#### [CHALLENGE]
Please find each line in the items below that contains the word "resolution" and copy those lines out.

#### [DATA FOR PROCESSING]
◆ ◆ ◆ ◆ ◆ ◆ ◆
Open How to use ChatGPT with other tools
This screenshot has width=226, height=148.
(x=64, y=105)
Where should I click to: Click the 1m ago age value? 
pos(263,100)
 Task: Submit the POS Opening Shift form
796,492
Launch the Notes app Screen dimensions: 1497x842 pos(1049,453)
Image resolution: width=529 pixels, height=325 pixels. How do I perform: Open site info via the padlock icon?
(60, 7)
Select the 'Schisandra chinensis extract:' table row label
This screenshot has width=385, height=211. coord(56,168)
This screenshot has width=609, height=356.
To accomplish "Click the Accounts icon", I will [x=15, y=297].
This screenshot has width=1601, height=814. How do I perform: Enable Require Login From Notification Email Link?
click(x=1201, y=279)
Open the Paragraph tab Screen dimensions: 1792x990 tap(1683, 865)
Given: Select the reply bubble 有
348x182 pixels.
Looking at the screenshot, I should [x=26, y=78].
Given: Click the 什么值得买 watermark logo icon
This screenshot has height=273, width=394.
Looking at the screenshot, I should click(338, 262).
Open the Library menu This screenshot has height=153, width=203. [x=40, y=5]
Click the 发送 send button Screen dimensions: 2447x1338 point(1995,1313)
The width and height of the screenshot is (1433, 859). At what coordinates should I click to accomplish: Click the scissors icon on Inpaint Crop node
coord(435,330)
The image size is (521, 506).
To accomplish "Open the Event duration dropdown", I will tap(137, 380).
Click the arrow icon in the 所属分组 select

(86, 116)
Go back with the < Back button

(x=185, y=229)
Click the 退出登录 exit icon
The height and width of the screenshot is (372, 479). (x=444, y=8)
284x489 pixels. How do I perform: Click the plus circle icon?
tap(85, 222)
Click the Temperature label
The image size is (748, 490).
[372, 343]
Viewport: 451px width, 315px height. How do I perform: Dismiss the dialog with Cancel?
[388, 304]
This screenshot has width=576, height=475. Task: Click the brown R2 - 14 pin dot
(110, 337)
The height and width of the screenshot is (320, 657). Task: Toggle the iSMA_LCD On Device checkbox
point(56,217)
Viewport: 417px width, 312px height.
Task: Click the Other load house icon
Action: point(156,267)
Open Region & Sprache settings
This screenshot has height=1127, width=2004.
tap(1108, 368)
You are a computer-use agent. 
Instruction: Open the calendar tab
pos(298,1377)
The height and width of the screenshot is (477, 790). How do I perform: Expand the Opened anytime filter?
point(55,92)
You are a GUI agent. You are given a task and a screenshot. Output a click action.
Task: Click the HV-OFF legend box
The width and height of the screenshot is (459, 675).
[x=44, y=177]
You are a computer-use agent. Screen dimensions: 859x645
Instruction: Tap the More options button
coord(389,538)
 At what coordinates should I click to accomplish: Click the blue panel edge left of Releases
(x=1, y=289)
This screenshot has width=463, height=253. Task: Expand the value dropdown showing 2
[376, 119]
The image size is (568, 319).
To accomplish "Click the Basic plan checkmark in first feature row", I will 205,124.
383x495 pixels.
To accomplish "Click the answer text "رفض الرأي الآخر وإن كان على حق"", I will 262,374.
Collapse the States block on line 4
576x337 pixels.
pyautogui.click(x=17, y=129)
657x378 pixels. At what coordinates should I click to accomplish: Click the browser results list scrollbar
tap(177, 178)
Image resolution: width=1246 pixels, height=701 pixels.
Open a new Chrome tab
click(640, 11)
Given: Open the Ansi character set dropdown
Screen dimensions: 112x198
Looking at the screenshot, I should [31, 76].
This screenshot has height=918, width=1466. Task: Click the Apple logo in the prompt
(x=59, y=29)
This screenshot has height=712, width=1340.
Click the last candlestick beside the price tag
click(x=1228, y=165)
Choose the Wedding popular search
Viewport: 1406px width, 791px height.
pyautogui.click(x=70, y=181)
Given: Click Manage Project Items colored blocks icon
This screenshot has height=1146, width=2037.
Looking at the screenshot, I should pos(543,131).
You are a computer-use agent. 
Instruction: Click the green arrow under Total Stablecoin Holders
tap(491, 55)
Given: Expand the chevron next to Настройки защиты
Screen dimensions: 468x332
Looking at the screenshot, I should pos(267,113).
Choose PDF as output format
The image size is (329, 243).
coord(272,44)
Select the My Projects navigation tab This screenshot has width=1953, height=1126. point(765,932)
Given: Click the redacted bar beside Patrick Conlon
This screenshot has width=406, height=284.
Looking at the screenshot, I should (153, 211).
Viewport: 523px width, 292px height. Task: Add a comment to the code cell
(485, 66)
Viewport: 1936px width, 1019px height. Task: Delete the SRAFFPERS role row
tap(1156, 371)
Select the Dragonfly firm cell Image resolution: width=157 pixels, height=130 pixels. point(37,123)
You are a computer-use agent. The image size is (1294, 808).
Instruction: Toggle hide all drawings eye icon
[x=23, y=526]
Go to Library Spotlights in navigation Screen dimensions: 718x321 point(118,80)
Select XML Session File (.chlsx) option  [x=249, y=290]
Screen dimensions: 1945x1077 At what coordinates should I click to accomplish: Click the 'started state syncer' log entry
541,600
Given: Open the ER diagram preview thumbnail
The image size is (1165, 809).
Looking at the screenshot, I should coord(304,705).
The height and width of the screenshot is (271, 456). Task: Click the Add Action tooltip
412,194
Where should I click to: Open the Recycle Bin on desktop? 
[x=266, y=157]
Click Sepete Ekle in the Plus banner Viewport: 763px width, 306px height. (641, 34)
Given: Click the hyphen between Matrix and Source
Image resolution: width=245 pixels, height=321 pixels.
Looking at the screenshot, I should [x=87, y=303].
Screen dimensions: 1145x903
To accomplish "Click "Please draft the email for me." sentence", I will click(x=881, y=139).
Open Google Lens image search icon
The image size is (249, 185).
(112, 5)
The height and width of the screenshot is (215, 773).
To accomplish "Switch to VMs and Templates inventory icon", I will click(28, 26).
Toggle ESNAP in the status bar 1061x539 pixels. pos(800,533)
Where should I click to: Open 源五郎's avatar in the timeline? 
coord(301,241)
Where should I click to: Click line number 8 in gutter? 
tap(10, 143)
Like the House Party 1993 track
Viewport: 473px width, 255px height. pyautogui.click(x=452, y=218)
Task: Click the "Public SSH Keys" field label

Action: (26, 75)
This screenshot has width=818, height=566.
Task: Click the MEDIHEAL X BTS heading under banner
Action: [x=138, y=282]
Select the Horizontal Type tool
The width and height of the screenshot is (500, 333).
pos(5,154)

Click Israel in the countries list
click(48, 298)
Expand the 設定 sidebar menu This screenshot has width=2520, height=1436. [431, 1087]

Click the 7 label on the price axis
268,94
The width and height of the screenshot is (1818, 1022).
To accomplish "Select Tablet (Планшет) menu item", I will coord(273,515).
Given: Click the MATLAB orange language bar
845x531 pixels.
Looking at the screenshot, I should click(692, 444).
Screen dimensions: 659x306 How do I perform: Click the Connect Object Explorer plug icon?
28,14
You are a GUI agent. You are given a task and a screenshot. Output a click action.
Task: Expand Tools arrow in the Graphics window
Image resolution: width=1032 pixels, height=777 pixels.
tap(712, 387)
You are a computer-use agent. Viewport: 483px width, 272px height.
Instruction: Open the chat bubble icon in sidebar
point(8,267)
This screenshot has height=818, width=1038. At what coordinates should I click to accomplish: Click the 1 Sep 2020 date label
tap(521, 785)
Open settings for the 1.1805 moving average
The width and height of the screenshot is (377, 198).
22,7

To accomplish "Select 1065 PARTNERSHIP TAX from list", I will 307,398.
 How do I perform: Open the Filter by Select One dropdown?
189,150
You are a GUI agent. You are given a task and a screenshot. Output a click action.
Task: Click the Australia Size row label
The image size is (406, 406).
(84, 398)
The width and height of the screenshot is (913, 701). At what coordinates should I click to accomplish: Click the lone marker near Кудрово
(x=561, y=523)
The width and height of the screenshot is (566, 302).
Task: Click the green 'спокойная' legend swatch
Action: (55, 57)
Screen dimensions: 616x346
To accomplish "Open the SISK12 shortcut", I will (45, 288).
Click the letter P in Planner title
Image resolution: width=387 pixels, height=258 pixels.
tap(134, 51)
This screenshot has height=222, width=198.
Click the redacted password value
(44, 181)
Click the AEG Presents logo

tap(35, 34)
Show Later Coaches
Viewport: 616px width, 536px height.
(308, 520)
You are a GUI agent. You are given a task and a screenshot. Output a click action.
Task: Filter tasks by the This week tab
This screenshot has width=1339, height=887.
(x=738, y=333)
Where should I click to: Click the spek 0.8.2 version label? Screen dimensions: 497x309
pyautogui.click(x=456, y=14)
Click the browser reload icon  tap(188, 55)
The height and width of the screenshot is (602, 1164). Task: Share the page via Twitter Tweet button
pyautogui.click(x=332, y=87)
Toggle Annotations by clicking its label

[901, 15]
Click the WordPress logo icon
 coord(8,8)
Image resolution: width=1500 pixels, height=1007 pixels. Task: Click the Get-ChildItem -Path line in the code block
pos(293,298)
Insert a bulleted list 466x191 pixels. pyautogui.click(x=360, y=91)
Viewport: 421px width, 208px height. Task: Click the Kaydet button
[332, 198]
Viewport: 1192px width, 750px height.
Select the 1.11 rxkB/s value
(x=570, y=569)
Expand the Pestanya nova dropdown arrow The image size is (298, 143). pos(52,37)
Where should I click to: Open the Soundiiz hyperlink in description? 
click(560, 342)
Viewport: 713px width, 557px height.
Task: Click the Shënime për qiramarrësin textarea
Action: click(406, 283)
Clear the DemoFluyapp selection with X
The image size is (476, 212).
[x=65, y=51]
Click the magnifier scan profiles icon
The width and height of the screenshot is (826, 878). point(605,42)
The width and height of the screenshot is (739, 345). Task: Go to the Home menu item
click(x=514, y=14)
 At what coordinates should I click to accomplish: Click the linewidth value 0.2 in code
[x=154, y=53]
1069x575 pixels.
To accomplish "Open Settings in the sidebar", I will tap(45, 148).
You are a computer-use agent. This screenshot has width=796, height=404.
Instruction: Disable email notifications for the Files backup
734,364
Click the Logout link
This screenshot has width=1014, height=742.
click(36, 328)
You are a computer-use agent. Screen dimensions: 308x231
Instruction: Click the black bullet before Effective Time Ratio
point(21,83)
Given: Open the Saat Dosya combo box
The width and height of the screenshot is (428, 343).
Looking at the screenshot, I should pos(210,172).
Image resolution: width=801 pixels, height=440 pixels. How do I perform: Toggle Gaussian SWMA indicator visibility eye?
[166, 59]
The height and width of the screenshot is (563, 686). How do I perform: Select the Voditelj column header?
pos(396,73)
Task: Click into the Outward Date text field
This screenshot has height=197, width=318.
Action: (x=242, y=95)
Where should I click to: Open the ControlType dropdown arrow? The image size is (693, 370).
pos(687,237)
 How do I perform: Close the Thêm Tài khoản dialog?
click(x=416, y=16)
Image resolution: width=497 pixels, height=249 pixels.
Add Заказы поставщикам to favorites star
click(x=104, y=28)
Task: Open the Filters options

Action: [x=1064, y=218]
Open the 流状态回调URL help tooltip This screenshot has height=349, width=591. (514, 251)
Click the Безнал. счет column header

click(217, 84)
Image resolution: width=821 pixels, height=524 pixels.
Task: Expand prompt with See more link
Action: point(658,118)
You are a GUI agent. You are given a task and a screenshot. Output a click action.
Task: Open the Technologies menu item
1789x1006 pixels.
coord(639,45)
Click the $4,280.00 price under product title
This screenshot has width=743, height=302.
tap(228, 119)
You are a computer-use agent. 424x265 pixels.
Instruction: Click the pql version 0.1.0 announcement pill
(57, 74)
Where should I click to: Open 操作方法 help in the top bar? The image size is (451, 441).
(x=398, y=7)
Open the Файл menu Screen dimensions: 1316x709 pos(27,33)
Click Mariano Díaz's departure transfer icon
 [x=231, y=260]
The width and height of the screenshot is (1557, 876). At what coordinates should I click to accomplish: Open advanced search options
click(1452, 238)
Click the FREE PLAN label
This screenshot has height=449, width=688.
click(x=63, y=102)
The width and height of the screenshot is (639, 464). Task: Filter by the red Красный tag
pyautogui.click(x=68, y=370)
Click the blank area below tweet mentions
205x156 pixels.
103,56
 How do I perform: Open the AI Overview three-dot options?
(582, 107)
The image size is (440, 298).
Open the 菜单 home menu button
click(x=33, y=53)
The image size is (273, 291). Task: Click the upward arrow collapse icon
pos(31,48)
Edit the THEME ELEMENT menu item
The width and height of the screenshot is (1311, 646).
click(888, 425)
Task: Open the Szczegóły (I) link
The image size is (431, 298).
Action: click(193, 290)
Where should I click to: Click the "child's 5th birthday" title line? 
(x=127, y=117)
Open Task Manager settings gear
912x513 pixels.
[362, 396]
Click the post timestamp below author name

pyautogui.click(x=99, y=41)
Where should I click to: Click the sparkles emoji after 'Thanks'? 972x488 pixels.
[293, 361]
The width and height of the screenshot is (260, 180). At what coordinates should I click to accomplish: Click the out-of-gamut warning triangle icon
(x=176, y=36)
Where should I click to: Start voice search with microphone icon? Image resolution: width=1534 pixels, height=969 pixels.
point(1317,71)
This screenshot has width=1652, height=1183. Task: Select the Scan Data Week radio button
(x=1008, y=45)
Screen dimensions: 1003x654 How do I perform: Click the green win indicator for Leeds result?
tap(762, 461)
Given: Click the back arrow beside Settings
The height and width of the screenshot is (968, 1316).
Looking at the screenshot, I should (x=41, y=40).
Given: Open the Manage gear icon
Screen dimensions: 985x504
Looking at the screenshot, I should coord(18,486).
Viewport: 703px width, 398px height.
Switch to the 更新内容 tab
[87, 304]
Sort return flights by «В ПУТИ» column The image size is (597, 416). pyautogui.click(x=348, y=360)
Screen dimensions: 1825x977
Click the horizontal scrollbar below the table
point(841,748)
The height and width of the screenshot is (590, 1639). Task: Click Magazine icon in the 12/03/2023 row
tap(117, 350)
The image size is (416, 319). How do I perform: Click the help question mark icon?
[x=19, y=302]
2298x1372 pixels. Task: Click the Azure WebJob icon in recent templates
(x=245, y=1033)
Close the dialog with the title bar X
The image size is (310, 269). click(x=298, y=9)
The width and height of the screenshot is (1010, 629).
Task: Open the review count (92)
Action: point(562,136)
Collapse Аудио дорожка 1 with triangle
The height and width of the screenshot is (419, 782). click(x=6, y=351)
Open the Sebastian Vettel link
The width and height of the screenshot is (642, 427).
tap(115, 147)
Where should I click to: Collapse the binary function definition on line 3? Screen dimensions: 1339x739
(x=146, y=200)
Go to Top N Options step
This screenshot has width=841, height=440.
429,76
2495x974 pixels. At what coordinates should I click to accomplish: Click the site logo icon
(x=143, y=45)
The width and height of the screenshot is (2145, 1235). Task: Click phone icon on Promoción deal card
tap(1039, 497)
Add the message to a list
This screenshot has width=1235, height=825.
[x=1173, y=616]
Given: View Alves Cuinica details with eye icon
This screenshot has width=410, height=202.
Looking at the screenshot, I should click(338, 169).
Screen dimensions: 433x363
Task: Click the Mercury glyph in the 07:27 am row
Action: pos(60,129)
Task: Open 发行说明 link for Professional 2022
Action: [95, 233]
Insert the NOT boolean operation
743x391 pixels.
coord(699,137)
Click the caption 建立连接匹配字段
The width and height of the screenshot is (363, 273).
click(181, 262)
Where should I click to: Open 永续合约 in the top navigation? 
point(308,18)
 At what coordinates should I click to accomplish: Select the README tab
◆ ◆ ◆ ◆ ◆ ◆ ◆
#### [REPLY]
Image resolution: width=529 pixels, height=325 pixels. How do I perform: Open site info via the padlock icon?
Image resolution: width=1246 pixels, height=701 pixels.
Select the Dragonfly firm cell Image resolution: width=157 pixels, height=130 pixels. point(37,123)
Image resolution: width=245 pixels, height=321 pixels.
Image resolution: width=1032 pixels, height=777 pixels.
Image resolution: width=387 pixels, height=258 pixels.
Image resolution: width=1500 pixels, height=1007 pixels. Task: Click the Get-ChildItem -Path line in the code block
Image resolution: width=801 pixels, height=440 pixels. How do I perform: Toggle Gaussian SWMA indicator visibility eye?
Image resolution: width=497 pixels, height=249 pixels.
Image resolution: width=821 pixels, height=524 pixels.
Where should I click to: Start voice search with microphone icon? Image resolution: width=1534 pixels, height=969 pixels.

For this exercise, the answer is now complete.